Что с вами? — спросил он у Сони. — Вам не понравился кофе?
— Как — не понравился? — переполошился Михаил Эрастович. —
Боже мой, вы даже не попробовали! Теперь его нужно вылить. Это уже не кофе!
Франц Иосифович, она даже не попробовала!
— Сонечка, — пробормотала рядом жалостливая Настя, — все
хорошо. Не плачь.
Кирилл вытащил из кармана носовой платок и сунул его Соне.
— Франц Иосифович, к вам никто не обращался с вопросами по
поводу этого ожерелья? Вчера или на прошлой неделе? Никто не приходил? Не
звонил?
— Звонил Сергей Сергеевич, — ответил Михаил Эрастович, — он
звонил в пятницу, и я сказал, что у нас нет никаких сомнений в подлинности и
времени изготовления. Мы были уверены, что он все передаст барышне. Неужели не
передал?
Нет, подумал Кирилл, не передал. Он не передал и не хотел
ничего выяснять. Он говорил, что Соне от этого будет только хуже.
— Сережка звонил? — спросила Настя.
— Сергей Сергеевич, — подтвердил Франц Иосифович, — звонил.
Да.
— Он позвонил и представился, — уточнил Кирилл, — правильно?
Или вы его и так знаете по голосу?
— Зачем по голосу? — нетерпеливо возразил Михаил Эрастович.
— Я никого не знаю по голосу! Я же не секретарь-машинистка! Мне звонят и
говорят: здравствуйте, Михаил Эрастович, это Сергей Сергеевич, и тогда я узнаю.
Почему я должен разбирать голоса?
— Нет-нет, — успокоил его Кирилл, — конечно, вы не должны
разбирать голоса. Просто у нас произошла… неувязка.

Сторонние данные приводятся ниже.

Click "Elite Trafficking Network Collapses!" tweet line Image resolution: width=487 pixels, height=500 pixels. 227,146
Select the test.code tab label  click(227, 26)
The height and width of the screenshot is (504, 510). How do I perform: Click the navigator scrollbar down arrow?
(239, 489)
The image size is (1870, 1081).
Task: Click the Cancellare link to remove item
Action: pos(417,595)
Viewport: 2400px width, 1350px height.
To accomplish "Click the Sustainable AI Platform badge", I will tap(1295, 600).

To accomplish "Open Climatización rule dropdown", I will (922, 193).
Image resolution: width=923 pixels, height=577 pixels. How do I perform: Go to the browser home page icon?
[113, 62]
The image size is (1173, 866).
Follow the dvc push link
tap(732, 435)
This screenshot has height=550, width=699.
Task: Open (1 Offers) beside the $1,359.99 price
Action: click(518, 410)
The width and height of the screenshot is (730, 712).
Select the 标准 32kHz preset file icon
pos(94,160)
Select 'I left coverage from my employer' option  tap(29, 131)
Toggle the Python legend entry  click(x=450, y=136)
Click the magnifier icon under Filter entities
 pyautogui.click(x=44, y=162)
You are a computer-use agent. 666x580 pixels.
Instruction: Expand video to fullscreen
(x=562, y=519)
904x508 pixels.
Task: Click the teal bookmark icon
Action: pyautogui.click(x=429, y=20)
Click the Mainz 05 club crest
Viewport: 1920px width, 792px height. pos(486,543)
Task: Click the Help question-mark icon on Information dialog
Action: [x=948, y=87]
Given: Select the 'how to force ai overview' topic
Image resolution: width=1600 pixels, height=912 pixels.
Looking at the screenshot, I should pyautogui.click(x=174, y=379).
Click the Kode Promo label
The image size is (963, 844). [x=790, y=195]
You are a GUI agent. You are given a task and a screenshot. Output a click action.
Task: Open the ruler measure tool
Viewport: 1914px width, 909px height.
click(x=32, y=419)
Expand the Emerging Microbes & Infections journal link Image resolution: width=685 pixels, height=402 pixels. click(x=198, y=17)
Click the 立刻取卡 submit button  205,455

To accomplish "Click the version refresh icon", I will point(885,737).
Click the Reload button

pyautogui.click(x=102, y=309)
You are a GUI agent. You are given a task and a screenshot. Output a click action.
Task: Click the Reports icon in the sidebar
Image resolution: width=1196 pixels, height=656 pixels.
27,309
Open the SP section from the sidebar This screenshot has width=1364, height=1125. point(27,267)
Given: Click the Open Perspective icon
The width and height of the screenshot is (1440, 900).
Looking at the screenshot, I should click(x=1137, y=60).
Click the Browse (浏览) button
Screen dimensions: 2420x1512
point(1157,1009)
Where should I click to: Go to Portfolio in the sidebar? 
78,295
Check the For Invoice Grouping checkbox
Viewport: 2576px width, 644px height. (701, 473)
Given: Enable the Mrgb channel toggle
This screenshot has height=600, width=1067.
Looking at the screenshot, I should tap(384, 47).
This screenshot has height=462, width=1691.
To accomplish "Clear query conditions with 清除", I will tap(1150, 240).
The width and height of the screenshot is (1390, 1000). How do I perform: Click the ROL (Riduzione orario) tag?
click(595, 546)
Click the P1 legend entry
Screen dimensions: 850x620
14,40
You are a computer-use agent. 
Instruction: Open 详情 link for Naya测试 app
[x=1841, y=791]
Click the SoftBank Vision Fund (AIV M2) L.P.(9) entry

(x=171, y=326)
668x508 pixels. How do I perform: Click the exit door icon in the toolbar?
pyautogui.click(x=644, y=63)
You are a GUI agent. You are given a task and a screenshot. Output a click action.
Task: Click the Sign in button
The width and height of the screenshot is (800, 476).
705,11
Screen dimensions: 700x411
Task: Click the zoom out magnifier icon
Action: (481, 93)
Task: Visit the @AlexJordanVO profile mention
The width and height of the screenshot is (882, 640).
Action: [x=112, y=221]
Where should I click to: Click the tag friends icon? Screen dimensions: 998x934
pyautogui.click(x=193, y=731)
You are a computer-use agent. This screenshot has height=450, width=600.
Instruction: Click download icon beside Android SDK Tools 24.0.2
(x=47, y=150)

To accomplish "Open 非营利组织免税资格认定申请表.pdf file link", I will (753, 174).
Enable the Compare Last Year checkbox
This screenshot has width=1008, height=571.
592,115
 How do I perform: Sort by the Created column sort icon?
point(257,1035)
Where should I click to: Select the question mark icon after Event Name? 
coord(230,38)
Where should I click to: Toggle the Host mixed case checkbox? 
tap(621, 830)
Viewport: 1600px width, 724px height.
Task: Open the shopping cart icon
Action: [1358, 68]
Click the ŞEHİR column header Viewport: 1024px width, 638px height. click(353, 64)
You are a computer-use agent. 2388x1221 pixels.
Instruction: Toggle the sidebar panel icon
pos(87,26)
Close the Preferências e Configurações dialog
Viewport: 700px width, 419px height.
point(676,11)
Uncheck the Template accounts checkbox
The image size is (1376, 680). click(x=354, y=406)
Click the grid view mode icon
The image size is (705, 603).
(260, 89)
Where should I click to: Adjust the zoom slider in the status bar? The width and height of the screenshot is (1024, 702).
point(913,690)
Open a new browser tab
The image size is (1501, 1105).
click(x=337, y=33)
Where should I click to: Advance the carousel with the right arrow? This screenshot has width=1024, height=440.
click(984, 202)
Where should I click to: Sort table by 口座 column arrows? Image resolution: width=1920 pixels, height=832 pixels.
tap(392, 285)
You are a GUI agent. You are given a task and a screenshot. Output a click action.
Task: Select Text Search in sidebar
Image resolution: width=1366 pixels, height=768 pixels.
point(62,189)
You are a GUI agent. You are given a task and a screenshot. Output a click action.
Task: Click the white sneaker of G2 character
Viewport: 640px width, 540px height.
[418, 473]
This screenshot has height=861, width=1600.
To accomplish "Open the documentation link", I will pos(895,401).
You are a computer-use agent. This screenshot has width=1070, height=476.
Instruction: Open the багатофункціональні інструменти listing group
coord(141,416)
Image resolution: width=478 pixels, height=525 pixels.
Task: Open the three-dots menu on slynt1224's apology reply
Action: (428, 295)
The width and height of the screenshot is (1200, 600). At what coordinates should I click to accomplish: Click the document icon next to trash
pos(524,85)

— У нас — нет, — объявил Франц Иосифович, — у нас не бывает
неувязок. Только когда приходят клиенты, а мы пьем кофе.
— Это бывает крайне редко, Франц Иосифович, — возмутился его
напарник, в которого коварный Франц Иосифович метил своей тонкой иронией, — мы
же не районная ювелирная лавка, в которой растягивают обручальные кольца и
шлифуют копеечные серьги. Мы — специалисты. Мы вполне можем пить кофе, когда
захотим. Вы заберете свое ожерелье, барышня?
— Нет, — сказал Кирилл, не дав Соне и рта раскрыть, — мы
оставим его здесь. Барышне негде его хранить.
— Правильно, — одобрил Франц Иосифович, — очень ценное.
Хранить его надо с умом. В кармане не носить. Да.
— Только, пожалуйста, — Кирилл поднялся, и вдруг оказалось,
что он на голову выше обоих стариков и занимает очень много места в комнатке,
похожей на сейф, — никому, кроме… Софьи Борисовны, его не отдавайте. Даже если
человек принесет тридцать три расписки и нотариально заверенную доверенность
или что-то в этом роде.
— Сколько оно стоит? — хрипло спросила Соня. Носовой платок
у нее в руке был совсем мокрый. — Сколько? Если его продать?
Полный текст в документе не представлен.